▸ **Task goal**
Copy the text of the records below word for word, omitting the pictures.

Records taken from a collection
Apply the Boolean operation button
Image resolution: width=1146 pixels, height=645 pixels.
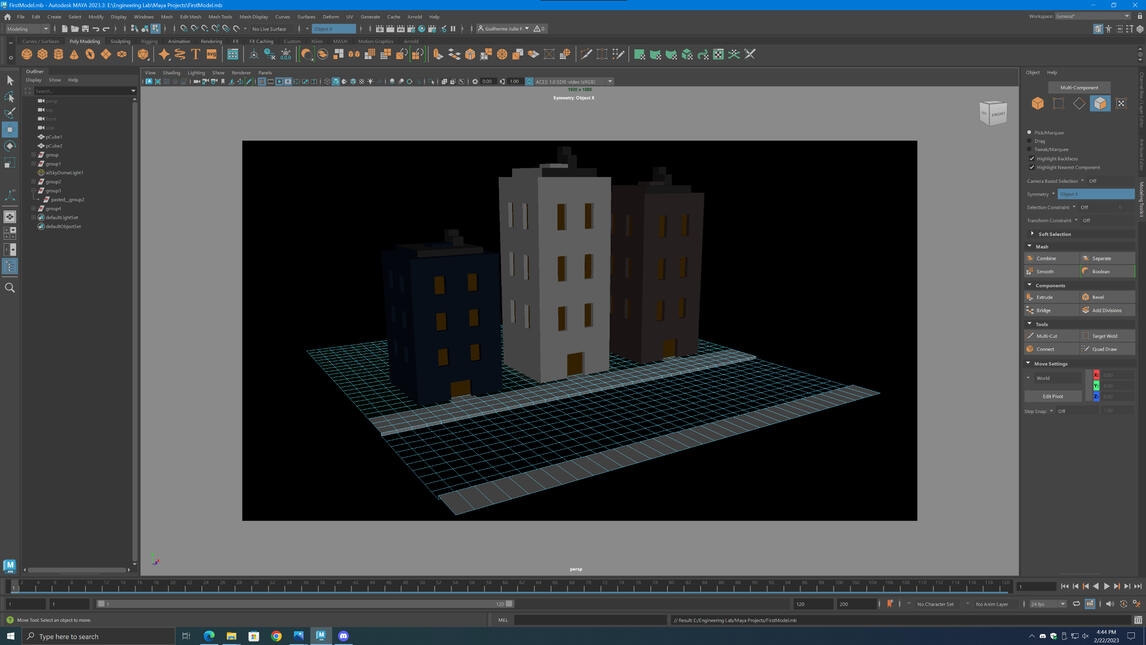point(1101,271)
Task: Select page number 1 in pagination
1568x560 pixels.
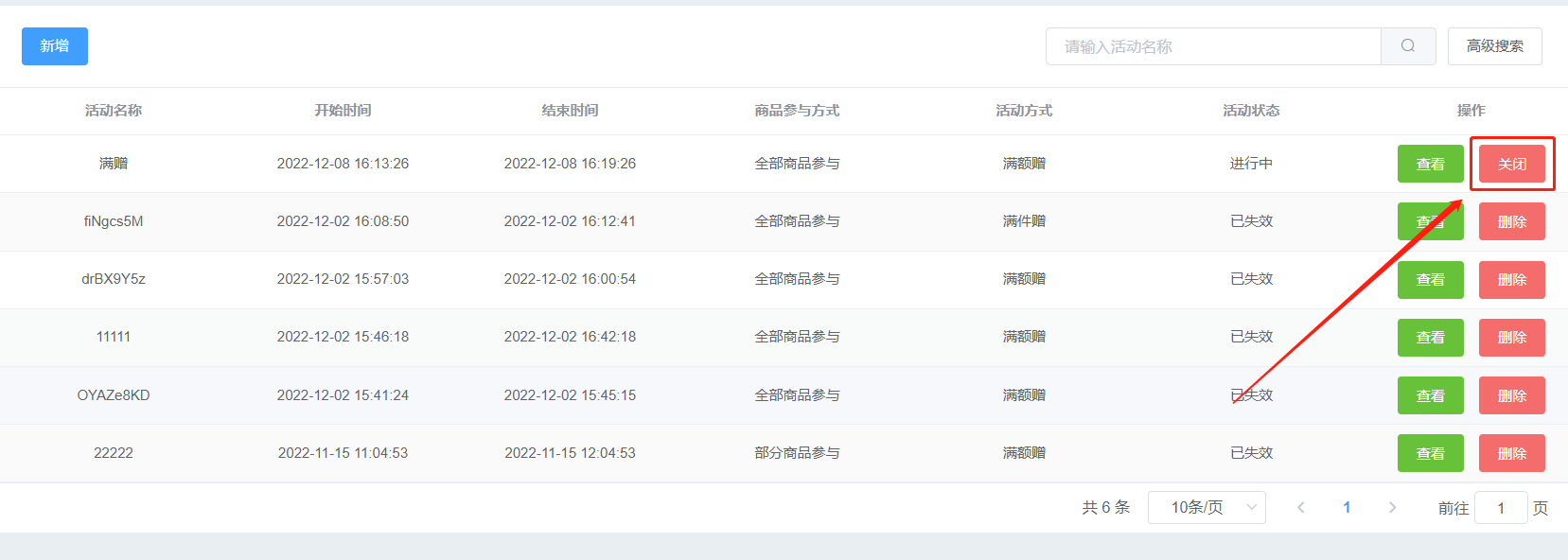Action: click(1347, 508)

▸ **In response**
Apply the Boolean operation button
Image resolution: width=1146 pixels, height=645 pixels.
point(1101,271)
Task: Select page number 1 in pagination
1568x560 pixels.
Action: click(1347, 508)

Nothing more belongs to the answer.